A partir de então, o documentário toma um caminho questionável. Os quatro títulos mundiais seguintes, vencidos por um Schumacher que já não devia mais nada a ninguém, apenas são mencionados rapidamente. Algumas disputas interessantes contra Fernando Alonso, a oportunidade de correr com o irmão, a vitória no dia do falecimento da mãe e a controversa relação com Rubens Barrichello não são exibidas.

Depois de mostrar brevemente seu retorno à Fórmula 1, o documentário aborda o acidente sofrido nos Alpes franceses. Sem entrar em detalhes sobre o ocorrido e o real estado de saúde dele, os entrevistados falam com pesar sobre a ausência sentida na rotina da família. Nesse sentido, o relato do filho Mick Schumacher é ainda mais triste. Piloto da F1 em sua primeira temporada, ele conta que nessa fase de sua vida teria muito sobre o que conversar com o pai.

Assim como não começou pela infância, entendo que a obra não deveria concluir-se ao abordar os anos mais recentes. Ainda que as imagens de dias felizes voltem nos créditos, o filme termina em um tom pesado. Teria sido mais justo com a trajetória de vida do Michael que a narrativa retornasse aos depoimentos sobre a carreira, no intuito de que aqueles que caminharam ao seu lado falassem sobre a lembrança que guardam do amigo heptacampeão.
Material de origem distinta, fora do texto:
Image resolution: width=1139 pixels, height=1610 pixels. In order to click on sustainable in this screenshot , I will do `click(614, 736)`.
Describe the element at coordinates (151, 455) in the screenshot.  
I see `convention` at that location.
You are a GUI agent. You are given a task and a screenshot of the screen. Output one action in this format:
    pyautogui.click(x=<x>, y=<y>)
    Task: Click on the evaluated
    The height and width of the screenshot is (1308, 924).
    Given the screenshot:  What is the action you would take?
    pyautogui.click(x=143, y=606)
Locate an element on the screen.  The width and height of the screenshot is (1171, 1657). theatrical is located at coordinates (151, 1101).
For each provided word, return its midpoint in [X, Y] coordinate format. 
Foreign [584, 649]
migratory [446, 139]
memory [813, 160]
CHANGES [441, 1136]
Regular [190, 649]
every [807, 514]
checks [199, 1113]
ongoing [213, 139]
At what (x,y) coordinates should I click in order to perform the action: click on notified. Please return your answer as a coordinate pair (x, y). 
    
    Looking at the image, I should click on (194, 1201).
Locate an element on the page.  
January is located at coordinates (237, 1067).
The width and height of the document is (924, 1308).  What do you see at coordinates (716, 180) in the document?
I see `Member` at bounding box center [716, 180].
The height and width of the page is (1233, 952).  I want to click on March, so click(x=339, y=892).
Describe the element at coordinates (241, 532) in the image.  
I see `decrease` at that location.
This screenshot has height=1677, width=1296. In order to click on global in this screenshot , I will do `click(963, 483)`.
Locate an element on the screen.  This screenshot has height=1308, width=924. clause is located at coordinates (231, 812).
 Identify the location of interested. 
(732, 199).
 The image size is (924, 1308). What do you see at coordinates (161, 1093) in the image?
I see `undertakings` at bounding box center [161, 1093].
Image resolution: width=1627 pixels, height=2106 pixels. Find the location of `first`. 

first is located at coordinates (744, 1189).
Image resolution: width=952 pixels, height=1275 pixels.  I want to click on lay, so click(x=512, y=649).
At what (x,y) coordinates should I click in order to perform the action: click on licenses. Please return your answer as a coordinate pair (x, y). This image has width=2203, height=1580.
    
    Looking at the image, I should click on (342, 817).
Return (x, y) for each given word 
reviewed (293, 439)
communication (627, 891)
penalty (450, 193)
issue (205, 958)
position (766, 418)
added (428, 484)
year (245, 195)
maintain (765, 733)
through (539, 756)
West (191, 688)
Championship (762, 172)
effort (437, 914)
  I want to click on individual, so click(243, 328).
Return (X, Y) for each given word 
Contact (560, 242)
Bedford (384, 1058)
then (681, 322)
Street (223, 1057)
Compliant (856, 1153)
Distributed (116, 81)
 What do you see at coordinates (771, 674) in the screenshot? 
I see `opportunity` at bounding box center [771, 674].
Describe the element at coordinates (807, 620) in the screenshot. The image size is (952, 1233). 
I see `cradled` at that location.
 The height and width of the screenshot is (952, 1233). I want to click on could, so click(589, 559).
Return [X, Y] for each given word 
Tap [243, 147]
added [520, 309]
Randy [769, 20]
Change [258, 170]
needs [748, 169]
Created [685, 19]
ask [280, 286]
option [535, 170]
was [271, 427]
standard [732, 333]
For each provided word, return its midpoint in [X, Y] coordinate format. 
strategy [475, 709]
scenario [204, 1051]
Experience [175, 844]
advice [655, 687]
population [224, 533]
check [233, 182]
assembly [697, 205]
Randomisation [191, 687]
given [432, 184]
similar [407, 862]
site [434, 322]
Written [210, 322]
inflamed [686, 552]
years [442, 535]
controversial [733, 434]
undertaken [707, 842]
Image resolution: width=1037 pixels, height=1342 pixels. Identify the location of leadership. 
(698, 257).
Por fim, “Schumacher” é um filme que será lembrado por mostrar o lado humano de alguém que foi uma máquina de vitórias. Ao apresentar detalhes de sua jornada, a obra dá sentido a devoção que a equipe Ferrari e seus torcedores tem por ele. Tendo em mente que hoje Michael vive uma situação difícil, relembrar esses momentos traz reflexões sobre como a vida pode ser dura até com quem fez a alegria de milhões.